The multiset coefficient deserves more respect!

Being the second in a series of blogposts quite unnecessarily scolding the reader about the binomial coefficient (Previously: “Don’t write the binomial coefficient as n! / k! (n-k)!”)

The binomial coefficient

\[\binom{n}{k} = \frac{n^{\underline{k}}}{k!} = \frac{n(n-1)\cdots(n-k+1)}{k!}\]

counts the number of ways in which you can choose $k$ objects from a set of $n$ objects. How many ways can I pick a team of $k$ players from a squad of $n$ players? How many hands of $k$ cards could I deal from a deck of $n$ cards. How many different lottery tickets of $k$ numbers are there using the numbers from 1 to $n$?

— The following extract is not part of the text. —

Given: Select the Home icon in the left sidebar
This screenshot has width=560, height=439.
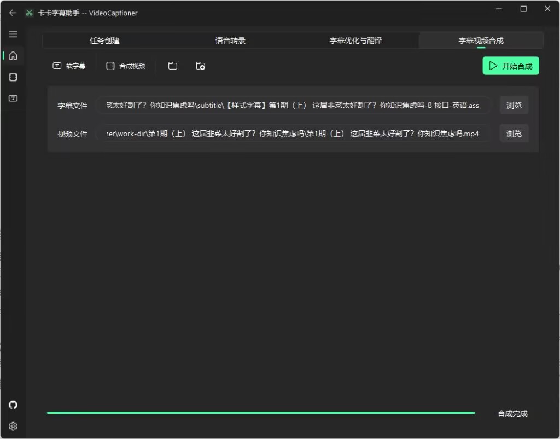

Importantly, each object can appear at most once: you can’t choose the same player to play twice in the team, or the have same card appear twice in your hand, or choose the same number twice on your lottery ticket.

But sometimes we are interested in choosing $k$ objects from a set of $n$ objects where each object can appear multiple times. How many boxes of $k$ chocolates can be made from a range of $n$ varieties? In how many ways can $k$ small balls be placed into $n$ large boxes? In how many ways can $k$ identical tasks be assigned to $n$ workers?

How can we count these? If you ask a mathematician, they will probably tell you that these can still be counted using the binomial coefficient, just slightly differently. The number of sets with multiplicity – called multisets – is the slightly different binomial coefficient $\binom{n+k-1}{k}$, with $n+k-1$, rather than just $n$, on the top.

There’s a famously elegant method to show that this binomial coefficient counts the number of multisets, called the “stars and bars” construction. Think of the “$k$ balls into $n$ boxes” application. Let’s take $n = 5$ boxes and $k = 7$ balls. We can picture the $n = 5$ boxes by drawing $n - 1 = 4$ bars:

    |     |     |     |

This creates $n = 5$ boxes: the first box is to the left of the first bar; the second box is between the first and second bars; the third box in between the second and third bars; the fourth box in between the third and fourth bars; and the fifth and final box is to the right of the fourth bar.

We can then denote which boxes the balls fall into by using a star to mark each ball.

 ** |     | *** |  *  |  *

This denotes that there are two balls in the first box, no balls in the second box, three balls in the third box, and one each in the fourth and fifth boxes.

We can now even up the unequal gaps in the pattern to leave:

 * * | | * * * | * | *

In total we have a pattern of $n + k - 1 = 11$ symbols: $n - 1 = 4$ bars and $k = 7$ stars. Any such pattern of $n + k - 1$ symbols ($k$ stars and $n - 1$ bars) corresponds to a multiset. So the number of multisets is the numbers of ways to places $k$ stars among $n - k + 1$ positions, which is $\binom{n-k+1}{k}$.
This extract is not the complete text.